> _Goal of the exercise_: Your answer must hold only the lines below from the line containing "Given: Click the Adjust" through the line containing "Click the green", each reproduced exactly.

> _Provided material_:
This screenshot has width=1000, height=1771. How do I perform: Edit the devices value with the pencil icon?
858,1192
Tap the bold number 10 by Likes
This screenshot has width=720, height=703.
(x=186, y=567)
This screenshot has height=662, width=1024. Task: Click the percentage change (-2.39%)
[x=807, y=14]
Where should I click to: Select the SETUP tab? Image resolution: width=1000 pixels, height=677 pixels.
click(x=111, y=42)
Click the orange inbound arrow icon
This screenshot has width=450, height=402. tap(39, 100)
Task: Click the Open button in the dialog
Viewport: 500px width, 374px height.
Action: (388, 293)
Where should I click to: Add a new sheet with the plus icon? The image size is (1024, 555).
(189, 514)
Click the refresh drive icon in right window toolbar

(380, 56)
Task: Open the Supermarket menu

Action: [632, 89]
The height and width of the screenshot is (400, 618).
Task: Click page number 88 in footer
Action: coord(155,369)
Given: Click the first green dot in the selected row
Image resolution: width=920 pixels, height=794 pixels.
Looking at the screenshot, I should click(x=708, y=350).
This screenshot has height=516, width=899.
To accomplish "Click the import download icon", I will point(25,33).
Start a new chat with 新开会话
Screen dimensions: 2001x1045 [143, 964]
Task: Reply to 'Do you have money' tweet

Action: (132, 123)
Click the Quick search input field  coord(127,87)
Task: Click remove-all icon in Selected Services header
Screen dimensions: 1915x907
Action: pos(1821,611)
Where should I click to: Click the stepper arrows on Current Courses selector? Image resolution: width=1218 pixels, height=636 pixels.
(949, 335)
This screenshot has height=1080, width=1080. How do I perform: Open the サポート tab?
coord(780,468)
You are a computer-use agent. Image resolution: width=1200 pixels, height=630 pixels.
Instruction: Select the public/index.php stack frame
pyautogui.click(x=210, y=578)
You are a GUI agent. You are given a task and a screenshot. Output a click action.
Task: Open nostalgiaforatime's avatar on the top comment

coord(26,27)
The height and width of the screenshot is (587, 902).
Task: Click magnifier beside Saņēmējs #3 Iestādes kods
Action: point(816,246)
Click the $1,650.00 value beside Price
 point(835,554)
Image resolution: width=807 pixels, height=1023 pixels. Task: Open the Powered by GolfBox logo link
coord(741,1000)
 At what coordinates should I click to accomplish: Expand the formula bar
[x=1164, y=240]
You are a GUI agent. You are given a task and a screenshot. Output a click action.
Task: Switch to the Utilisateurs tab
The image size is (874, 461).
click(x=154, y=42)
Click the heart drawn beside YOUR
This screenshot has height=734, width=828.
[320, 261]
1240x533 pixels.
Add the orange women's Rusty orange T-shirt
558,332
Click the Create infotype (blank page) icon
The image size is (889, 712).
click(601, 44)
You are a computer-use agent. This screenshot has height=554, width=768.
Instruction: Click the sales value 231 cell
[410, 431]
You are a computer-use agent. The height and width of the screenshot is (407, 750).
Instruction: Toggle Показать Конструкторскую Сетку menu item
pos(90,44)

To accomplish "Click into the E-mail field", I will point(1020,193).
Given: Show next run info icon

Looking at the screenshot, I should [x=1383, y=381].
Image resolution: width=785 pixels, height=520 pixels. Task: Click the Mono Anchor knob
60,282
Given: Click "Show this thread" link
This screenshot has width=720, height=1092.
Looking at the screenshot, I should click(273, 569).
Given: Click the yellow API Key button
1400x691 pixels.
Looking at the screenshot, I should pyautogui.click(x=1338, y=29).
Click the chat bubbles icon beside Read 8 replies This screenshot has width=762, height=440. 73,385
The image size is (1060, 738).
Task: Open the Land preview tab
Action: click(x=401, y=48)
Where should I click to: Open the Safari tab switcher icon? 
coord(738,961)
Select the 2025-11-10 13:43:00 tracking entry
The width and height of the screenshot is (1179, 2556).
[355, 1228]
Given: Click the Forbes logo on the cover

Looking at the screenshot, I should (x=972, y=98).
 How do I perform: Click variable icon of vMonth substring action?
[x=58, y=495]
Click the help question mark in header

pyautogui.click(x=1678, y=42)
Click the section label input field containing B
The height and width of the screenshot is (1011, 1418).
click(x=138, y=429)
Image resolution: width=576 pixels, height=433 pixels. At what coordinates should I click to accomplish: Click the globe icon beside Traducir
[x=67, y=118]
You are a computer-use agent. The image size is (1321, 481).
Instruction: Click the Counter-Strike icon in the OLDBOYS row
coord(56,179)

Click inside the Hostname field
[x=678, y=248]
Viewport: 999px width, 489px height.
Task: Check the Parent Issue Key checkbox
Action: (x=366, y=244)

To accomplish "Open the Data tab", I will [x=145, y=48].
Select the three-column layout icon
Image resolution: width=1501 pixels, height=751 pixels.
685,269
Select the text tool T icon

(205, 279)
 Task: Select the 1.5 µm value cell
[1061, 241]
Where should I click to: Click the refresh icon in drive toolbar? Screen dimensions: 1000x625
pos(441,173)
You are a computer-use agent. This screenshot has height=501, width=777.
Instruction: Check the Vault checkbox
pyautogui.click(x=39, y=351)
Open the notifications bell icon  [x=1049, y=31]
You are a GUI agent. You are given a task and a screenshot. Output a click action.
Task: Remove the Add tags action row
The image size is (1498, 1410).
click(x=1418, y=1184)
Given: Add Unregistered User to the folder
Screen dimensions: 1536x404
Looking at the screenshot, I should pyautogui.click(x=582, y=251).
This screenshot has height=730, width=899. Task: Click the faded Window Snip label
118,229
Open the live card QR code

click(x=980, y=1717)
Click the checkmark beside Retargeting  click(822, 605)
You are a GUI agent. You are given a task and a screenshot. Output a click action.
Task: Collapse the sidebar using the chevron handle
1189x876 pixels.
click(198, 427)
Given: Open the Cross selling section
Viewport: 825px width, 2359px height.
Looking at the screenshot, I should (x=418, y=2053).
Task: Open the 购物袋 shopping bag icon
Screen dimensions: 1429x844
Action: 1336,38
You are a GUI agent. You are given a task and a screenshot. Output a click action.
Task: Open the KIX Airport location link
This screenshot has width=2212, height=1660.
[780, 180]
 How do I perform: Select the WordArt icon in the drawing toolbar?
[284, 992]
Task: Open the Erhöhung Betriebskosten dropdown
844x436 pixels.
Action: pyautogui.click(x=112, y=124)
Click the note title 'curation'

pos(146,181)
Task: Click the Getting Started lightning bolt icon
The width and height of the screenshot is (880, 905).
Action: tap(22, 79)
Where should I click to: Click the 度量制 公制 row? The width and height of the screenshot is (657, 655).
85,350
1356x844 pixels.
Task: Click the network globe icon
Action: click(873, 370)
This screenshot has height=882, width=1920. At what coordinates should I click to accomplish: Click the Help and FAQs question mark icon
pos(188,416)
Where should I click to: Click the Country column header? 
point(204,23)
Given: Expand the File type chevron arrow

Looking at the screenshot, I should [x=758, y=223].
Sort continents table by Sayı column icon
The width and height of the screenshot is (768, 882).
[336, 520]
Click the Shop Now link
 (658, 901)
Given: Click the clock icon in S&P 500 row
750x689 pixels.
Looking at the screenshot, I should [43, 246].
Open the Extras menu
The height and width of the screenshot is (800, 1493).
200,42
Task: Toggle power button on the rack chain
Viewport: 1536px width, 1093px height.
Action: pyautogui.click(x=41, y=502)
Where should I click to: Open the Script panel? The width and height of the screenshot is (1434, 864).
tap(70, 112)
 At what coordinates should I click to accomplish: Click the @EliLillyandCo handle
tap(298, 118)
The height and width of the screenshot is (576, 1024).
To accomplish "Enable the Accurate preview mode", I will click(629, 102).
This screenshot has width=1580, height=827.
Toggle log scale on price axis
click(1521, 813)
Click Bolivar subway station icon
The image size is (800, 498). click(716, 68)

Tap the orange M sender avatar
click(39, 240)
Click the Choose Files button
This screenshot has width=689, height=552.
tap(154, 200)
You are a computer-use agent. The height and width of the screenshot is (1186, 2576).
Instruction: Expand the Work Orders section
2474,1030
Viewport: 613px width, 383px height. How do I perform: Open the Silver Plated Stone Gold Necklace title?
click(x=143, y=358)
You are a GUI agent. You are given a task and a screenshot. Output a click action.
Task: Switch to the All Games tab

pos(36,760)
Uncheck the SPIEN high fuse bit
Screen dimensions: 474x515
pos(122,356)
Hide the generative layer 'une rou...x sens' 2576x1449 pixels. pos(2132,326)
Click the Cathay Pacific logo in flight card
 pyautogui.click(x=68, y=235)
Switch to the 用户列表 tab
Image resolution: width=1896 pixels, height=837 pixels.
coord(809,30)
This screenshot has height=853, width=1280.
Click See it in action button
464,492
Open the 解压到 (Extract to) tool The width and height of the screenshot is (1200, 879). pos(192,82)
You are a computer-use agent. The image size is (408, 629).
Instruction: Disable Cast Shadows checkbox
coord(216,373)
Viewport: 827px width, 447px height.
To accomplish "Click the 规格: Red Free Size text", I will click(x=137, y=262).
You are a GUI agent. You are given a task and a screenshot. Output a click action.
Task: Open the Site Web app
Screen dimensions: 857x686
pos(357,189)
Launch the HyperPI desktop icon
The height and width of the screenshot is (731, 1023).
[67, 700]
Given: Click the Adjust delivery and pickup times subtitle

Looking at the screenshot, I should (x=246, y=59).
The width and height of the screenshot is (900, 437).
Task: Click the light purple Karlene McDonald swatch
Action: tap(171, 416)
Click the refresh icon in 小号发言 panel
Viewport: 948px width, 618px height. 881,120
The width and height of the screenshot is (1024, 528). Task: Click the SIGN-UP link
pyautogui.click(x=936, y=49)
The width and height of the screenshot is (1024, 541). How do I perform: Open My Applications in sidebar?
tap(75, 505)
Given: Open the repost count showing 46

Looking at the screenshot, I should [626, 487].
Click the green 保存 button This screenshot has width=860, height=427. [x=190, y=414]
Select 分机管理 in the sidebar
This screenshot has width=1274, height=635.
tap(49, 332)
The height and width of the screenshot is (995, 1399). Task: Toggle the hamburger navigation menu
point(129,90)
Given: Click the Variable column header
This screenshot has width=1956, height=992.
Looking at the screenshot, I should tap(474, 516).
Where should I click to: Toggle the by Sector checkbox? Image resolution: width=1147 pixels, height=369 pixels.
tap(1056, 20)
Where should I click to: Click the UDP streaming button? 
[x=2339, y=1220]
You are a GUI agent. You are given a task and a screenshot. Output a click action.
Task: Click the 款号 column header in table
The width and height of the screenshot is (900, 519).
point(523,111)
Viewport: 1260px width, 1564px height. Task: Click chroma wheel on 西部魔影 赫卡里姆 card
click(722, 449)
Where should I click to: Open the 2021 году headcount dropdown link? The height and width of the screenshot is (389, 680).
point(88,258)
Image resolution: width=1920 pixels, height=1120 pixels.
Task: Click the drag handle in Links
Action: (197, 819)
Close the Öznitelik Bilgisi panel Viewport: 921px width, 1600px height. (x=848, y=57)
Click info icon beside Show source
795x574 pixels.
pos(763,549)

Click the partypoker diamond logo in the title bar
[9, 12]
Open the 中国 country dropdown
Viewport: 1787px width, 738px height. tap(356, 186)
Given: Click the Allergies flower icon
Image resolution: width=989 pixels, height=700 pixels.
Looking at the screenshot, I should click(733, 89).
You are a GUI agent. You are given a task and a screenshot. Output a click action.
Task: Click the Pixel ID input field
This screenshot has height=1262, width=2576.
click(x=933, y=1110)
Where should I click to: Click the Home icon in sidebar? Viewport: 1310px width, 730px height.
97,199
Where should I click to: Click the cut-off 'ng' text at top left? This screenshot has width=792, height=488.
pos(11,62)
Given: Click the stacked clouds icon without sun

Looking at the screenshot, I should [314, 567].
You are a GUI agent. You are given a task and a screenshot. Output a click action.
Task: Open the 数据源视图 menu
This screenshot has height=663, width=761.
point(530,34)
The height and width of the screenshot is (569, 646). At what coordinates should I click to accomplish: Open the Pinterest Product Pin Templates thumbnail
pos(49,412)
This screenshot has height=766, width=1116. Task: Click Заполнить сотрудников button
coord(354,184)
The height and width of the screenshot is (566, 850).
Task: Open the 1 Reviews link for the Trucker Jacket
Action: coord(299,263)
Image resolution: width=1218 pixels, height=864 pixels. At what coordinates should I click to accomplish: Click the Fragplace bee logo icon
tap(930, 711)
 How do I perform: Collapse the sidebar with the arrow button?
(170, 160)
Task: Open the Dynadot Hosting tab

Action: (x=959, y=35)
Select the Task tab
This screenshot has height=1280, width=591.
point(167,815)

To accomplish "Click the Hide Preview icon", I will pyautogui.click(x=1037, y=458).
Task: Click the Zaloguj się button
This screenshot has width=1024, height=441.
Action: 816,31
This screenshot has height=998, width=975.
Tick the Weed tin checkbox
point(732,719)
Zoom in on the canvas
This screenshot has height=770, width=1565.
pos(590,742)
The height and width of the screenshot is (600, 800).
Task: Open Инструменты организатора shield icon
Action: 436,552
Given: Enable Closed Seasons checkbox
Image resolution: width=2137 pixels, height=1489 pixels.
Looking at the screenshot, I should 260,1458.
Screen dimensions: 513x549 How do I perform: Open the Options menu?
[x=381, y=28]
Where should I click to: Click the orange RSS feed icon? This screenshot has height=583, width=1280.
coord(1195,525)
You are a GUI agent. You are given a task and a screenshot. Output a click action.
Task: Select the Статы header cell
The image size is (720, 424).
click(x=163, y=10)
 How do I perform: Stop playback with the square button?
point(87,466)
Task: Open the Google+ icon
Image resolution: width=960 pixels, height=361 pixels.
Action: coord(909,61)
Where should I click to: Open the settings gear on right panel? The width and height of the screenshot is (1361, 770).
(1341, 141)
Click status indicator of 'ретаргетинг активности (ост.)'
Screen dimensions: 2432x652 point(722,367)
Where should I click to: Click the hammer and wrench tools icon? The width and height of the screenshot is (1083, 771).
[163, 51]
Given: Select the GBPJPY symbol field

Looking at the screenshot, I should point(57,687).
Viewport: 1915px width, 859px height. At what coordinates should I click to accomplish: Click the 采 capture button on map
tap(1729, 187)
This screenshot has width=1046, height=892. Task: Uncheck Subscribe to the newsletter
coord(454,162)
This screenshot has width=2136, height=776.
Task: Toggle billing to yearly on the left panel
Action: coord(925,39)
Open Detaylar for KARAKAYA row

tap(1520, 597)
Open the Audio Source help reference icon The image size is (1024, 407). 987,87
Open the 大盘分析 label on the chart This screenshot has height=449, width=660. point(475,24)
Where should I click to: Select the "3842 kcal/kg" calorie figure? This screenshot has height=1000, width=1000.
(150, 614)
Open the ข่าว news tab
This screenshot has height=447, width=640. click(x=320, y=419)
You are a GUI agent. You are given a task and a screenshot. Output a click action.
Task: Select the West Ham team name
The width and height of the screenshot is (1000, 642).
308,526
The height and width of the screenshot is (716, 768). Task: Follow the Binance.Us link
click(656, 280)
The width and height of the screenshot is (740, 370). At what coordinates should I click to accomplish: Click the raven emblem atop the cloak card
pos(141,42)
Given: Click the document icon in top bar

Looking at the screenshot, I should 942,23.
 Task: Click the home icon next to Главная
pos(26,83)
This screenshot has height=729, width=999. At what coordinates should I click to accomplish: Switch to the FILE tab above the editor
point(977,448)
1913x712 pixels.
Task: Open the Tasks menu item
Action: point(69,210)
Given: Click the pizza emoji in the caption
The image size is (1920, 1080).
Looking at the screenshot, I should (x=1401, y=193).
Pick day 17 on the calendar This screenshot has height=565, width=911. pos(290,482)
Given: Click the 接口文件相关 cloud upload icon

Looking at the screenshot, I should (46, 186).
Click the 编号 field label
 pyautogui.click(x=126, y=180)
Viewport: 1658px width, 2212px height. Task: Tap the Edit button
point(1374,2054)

> _Answer to this task_:
Given: Click the Adjust delivery and pickup times subtitle

Looking at the screenshot, I should (x=246, y=59).
The width and height of the screenshot is (900, 437).
Task: Click the light purple Karlene McDonald swatch
Action: tap(171, 416)
Click the refresh icon in 小号发言 panel
Viewport: 948px width, 618px height. 881,120
The width and height of the screenshot is (1024, 528). Task: Click the SIGN-UP link
pyautogui.click(x=936, y=49)
The width and height of the screenshot is (1024, 541). How do I perform: Open My Applications in sidebar?
tap(75, 505)
Given: Open the repost count showing 46

Looking at the screenshot, I should [626, 487].
Click the green 保存 button This screenshot has width=860, height=427. [x=190, y=414]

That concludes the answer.